Lagern und verkaufen
Bis die Ware auf dem Markt verkauft wird, muss auch bei der Lagerung einiges beachtet werden. Über den meisten Säcken im Kartoffelhandel Wolf liegen große Planen aus Plastik, damit die Knollen nicht zu viel Licht bekommen. Denn dann werden sie schneller grün und entwickeln giftige Inhaltsstoffe. Grüne Kartoffeln sollte man also besser nicht mehr essen.

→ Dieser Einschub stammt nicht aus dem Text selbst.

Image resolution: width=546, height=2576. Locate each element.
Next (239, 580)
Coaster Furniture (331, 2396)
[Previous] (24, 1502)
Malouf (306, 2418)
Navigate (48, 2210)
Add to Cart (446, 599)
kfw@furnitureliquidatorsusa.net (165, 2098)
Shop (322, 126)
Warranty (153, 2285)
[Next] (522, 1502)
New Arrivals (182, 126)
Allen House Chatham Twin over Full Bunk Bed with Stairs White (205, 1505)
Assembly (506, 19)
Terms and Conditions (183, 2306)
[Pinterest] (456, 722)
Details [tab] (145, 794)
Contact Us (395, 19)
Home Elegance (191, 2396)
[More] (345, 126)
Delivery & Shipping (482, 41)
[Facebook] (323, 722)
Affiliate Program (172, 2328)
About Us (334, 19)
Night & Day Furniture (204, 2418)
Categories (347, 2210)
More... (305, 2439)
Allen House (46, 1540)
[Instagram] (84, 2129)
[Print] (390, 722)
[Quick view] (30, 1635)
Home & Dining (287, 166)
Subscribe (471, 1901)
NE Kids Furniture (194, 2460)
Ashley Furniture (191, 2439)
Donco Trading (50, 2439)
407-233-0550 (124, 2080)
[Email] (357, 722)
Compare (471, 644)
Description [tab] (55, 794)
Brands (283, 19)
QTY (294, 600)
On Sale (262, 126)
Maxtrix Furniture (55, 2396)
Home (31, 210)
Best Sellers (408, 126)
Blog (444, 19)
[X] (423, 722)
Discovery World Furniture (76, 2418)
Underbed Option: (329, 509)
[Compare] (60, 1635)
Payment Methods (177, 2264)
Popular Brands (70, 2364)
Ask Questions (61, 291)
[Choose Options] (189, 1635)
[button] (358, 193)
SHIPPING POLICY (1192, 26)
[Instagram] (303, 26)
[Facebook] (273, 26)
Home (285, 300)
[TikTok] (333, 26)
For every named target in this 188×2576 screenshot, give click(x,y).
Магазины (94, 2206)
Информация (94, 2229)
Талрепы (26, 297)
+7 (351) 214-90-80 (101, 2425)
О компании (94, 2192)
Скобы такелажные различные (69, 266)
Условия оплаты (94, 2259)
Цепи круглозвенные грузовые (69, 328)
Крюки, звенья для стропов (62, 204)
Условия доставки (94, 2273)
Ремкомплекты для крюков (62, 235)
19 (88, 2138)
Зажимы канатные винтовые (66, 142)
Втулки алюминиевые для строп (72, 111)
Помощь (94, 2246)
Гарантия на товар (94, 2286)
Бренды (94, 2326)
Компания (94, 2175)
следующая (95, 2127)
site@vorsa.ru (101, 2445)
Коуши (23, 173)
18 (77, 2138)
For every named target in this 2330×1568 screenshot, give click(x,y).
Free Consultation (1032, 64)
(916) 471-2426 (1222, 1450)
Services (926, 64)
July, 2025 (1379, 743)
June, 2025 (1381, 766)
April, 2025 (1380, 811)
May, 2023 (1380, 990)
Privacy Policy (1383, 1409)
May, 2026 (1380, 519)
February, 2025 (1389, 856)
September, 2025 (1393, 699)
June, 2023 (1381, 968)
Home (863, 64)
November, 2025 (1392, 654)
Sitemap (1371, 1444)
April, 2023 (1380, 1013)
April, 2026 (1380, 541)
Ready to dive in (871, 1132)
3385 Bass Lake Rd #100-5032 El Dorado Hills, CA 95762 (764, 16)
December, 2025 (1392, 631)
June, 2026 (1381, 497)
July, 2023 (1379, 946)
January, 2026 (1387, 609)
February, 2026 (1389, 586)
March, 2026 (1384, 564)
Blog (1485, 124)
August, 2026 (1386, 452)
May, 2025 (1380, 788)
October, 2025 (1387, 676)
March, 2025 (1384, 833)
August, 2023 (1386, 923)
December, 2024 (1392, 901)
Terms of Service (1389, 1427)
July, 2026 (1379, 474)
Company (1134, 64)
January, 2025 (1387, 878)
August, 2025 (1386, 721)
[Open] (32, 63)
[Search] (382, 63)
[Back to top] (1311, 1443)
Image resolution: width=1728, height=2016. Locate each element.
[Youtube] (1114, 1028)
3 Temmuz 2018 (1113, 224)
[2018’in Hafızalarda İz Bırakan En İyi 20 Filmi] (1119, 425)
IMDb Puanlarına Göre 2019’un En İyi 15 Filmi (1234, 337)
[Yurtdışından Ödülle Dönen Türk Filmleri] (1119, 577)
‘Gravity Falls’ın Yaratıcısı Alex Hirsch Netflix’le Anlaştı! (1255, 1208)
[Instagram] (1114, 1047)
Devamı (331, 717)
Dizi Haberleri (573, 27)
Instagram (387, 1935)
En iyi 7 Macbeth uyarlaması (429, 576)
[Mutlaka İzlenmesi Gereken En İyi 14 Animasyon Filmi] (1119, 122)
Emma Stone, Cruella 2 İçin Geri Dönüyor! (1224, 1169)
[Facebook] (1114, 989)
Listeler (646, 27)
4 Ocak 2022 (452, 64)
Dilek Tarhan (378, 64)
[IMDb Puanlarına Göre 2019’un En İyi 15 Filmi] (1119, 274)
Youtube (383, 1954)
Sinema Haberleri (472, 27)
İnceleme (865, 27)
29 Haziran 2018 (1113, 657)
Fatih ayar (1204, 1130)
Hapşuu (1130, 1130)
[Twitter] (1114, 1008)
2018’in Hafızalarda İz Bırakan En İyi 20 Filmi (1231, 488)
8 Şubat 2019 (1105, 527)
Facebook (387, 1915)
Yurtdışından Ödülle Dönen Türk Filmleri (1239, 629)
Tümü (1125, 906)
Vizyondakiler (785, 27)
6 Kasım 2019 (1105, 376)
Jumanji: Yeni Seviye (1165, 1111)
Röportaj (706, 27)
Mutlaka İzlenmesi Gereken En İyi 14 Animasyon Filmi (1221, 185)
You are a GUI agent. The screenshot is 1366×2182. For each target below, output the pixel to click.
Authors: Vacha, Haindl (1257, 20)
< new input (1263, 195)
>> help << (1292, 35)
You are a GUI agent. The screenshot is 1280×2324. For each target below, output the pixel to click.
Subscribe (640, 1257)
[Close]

Sind alle Vorarbeiten erledigt, fährt Barbara Wolf die Ware am Markttag mit einem Anhänger zum Verkauf, etwa nach Sülz oder Bocklemünd. Hin- und zurückfahren, auf- und abbauen, all das kostet Zeit. Da ist sie natürlich froh, wenn sie Philipps helfende Hände dabei hat. Der hat auf dem Markt schon einiges gelernt: „Zum Beispiel, alte Gewichtsangaben umzurechnen. Fünf Pfund sind ungefähr 2,5 Kilogramm“, sagt der Elfjährige. „Wenn Philipp hinter dem Stand steht, sagen die Leute häufiger: Das passt schon so, und geben Trinkgeld“, lacht die Oma. Auch Philipps Sparschwein freut sich also.
Lange Familientradition
Seit den 1950er-Jahren gibt es den Kartoffelhandel der Familie Wolf. Chefin Barbara glaubt aber nicht, dass die nächste Generation ihn fortführen wird. „Philipp und die anderen Enkelkinder haben da glaube ich kein Interesse dran“, sagt sie. Philipp scheint das aber anders zu sehen: „Es wäre schon cool, das hier weiter zu machen“, sagt er. Opa Robert lacht, und kann sich vorstellen, warum. Als Philipp ganz klein war und die Erwachsenen im Pausenraum im Lager saßen, hörten sie plötzlich ein Geräusch: Philipp hatte mit einem Handgriff einfach die Hebel des Gabelstaplers hoch- und runtergefahren. Zum Glück ist dabei nichts passiert. Genügend Abenteuer gibt es in der Lagerhalle also genug. Aber ein wenig Zeit hat Philipp ja noch, bis er sich für einen Beruf entscheiden muss. Und bis dahin machen dem Elfjährigen BMX-Fahren im Skatepark, Leichtathletik und Saxofon-Spielen mindestens genauso viel Spaß.